Sing, O heavens; and be joyful, O earth; and break forth into singing, O mountains: for the LORD hath comforted his people, and will have mercy upon his afflicted.
Isaiah 49:13

Saturday, September 5, 2009

Converts

It started innocently enough.

A simple gift at Christmas.

But an indulgence turned into a habit, thanks to BlissDom.

And that habit grew when Seth was introduced to the wonder, thanks to me.

And then, Jim fell for it, too, thanks to Seth.

And now.

We are making an official announcement:

We are a CROCS family.

crocs 002

His, hers, little his’ – for now, and for later growth.  It’s not quite an obsession, but we’ve definitely gone over to the dark (plastic and holey) side.

Tell me, Interpeeps?  Do you have an opinion on the Crocs phenomena?

Friday, September 4, 2009

This too shall pass

 sept calendar

Have you ever realized that people most often use the phrase “this too shall pass” to encourage you to endure through difficult seasons of life?

Your newborn baby has colic?  It will pass.

Your toddler isn’t staying in his big boy bed?  It will pass.

Your little one rips another laptop keys off the keyboard while you are typing a blog post?  That too had better pass, because I am ticked. (I better be able to get the “6” key back on, or I’m going to have to call Dell again – and I don’t know how long my warranty covers toddler wear and tear.)

But I digress.

The hard seasons pass…..but so do the good.

I have been feeling very nostalgic the last few days, as we’ve ushered in September 2009.  And I think it’s because I have been so aware of how blissfully normal September 2008 was.

Work was going well for me; I’d just gotten my long-awaited promotion.  Seth was blossoming, even under different temporary childcare while we were waiting for this beauty to make her arrival.  Our deck construction was complete, and we were enjoying the company of our friends.  I was pregnant with the twins, but blissfully unaware.  We felt there might be a change on the horizon, but we were still ignorant that the change would involve a cross-country move away from our families.

Life was good then.

And that isn’t to say that it isn’t good now.  But now, things are good in spite of all that has transpired in the last 12 months, not just plain good because they’re good.  Does that make any sense at all?

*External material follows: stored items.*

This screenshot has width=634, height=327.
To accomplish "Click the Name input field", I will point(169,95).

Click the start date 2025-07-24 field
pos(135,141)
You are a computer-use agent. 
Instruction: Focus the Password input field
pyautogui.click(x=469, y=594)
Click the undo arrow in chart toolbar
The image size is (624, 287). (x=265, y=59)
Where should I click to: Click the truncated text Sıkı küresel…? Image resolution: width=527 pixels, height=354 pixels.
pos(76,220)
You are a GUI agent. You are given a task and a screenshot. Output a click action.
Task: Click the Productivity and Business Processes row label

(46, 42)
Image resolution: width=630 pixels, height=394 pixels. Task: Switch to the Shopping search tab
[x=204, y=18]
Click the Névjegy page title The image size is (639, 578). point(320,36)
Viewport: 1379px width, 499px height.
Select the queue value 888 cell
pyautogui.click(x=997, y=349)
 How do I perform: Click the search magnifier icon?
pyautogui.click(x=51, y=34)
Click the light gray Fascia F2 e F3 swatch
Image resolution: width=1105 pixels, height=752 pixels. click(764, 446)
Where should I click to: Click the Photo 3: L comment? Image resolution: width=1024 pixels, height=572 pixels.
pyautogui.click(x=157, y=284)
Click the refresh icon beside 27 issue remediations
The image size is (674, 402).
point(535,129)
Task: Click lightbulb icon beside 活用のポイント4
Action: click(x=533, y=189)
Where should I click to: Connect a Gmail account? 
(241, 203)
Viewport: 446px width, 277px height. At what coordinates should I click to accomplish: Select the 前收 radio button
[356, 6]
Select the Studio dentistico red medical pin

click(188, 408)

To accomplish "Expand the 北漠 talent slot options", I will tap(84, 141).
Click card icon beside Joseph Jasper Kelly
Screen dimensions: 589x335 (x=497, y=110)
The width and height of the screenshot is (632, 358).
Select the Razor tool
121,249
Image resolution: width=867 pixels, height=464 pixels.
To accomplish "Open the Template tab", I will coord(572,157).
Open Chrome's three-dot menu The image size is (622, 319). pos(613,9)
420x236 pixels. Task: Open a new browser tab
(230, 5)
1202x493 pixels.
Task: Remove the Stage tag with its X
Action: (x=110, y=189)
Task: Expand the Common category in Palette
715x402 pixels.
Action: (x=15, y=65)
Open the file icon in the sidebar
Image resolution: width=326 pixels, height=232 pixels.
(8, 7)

I guess all I’m trying to say, to you, and to me when I come back and read this someday, is: if you’re in a good place right now – stop and appreciate it.  Bask in the mundane and the uncomplicated.  If you are tempted to be “bored” with your everyday – don’t be.

Because this good season will eventually pass, too.  And I don’t say that to discourage – it’s just a fact of life.  Seasons come and go.  Life brings both sunshine and rain.

So wherever you are at today, just rest and be still, and be content in the moment.  Change will arrive soon enough.